The documentation is minimal beyond the README's basic examples. Advanced rule templating features, like accessing connection metadata or maintaining per-connection state, aren't documented—you'll need to read the source code. Error handling is basic: malformed YAML causes startup failures without helpful validation messages, and regex compilation errors don't indicate which rule failed. The auto-generated TLS certificates work for most scenarios but can trigger warnings in some tools that perform strict certificate validation. For security testing that requires trusted certificates, you'll need to use the -cert and -key flags with properly signed certificates.
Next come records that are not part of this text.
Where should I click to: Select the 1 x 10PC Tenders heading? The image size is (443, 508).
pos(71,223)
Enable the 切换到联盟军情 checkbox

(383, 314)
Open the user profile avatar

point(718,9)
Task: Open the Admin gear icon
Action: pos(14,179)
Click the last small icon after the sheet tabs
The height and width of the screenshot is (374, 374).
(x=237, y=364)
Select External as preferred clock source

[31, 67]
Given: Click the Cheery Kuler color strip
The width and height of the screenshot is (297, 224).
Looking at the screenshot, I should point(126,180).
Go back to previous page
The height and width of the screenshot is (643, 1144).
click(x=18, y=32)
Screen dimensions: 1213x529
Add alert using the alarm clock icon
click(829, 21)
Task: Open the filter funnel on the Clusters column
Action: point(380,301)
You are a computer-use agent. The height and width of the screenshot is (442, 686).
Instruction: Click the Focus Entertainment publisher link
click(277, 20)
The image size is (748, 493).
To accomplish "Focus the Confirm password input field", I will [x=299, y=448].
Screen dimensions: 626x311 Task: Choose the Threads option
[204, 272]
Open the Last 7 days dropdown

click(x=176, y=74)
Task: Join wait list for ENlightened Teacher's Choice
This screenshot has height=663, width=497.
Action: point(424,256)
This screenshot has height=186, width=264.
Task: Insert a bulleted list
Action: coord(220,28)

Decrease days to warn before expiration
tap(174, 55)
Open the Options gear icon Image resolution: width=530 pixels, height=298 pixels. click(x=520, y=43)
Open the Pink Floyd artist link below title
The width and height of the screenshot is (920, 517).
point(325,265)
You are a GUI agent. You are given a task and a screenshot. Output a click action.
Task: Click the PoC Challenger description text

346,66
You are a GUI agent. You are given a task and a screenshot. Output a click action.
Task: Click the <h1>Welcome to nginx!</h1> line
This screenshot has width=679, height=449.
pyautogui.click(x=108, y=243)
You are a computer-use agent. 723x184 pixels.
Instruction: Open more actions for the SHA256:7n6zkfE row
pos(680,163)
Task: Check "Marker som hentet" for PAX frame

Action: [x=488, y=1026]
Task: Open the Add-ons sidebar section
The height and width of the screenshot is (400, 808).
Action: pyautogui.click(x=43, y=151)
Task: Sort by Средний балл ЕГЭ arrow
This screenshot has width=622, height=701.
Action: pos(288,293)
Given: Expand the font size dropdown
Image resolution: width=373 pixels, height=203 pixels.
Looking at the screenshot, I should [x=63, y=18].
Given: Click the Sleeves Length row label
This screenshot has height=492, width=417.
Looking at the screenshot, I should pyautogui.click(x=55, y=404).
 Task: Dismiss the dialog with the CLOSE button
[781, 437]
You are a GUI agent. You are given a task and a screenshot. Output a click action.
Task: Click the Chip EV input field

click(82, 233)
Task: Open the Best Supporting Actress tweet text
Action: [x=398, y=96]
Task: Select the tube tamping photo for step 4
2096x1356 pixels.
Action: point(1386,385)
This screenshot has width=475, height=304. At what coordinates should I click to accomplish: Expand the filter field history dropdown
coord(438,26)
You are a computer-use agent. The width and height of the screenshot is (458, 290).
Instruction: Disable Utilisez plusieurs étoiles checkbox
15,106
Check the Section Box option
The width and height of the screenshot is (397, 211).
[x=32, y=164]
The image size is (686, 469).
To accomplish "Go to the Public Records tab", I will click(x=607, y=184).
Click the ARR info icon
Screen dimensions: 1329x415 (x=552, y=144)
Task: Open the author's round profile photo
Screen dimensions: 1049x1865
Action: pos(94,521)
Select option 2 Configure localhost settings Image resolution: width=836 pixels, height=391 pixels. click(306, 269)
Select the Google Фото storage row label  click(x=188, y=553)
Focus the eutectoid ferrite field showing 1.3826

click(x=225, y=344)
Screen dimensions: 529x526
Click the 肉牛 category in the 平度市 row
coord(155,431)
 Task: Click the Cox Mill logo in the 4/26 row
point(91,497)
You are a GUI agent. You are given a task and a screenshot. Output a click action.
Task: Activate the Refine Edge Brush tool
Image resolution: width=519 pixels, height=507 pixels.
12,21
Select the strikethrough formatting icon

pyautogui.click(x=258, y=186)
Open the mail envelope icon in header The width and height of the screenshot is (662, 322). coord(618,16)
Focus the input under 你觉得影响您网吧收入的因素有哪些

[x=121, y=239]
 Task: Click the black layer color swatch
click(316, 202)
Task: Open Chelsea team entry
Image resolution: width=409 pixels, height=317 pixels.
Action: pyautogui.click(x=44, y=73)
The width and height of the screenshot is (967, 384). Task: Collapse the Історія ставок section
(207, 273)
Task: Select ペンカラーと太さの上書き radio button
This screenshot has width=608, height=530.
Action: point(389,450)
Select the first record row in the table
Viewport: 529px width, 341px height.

File upload security is another consideration. While -max-size limits individual file uploads, there's no rate limiting, quota management, or protection against directory traversal attacks in the upload path. The -sandbox flag helps for serving files, but upload handling is more permissive. This is fine for controlled testing environments but don't expose it to untrusted networks. The tool also doesn't handle binary protocols well—the line-based scanner in TCP mode works for text protocols like HTTP, SMTP, or IMAP, but binary protocols require different parsing strategies that aren't supported.

Verdict

Use if: You're conducting security assessments and need to quickly mock services, serve payloads over HTTPS, capture authentication attempts, or test how applications respond to specific server behaviors. It's particularly valuable when you need zero-config TLS, want to simulate multiple protocols without writing code, or require a file server with authentication and upload capabilities. The rule engine shines for testing text-based protocols and creating honeypot services that log interesting traffic. Skip if: You need a production-ready web server (use Caddy or nginx), require complex stateful protocol simulation (build a custom service or use specialized tools like mitmproxy), or want to serve files long-term with proper security hardening. Also skip it for binary protocol simulation or scenarios requiring high performance under load—the sequential rule matching and per-connection goroutines work for testing but won't scale. Think of SimpleHTTPServer as a security tester's Swiss Army knife: powerful and versatile for short-lived mock services, but not a replacement for purpose-built infrastructure.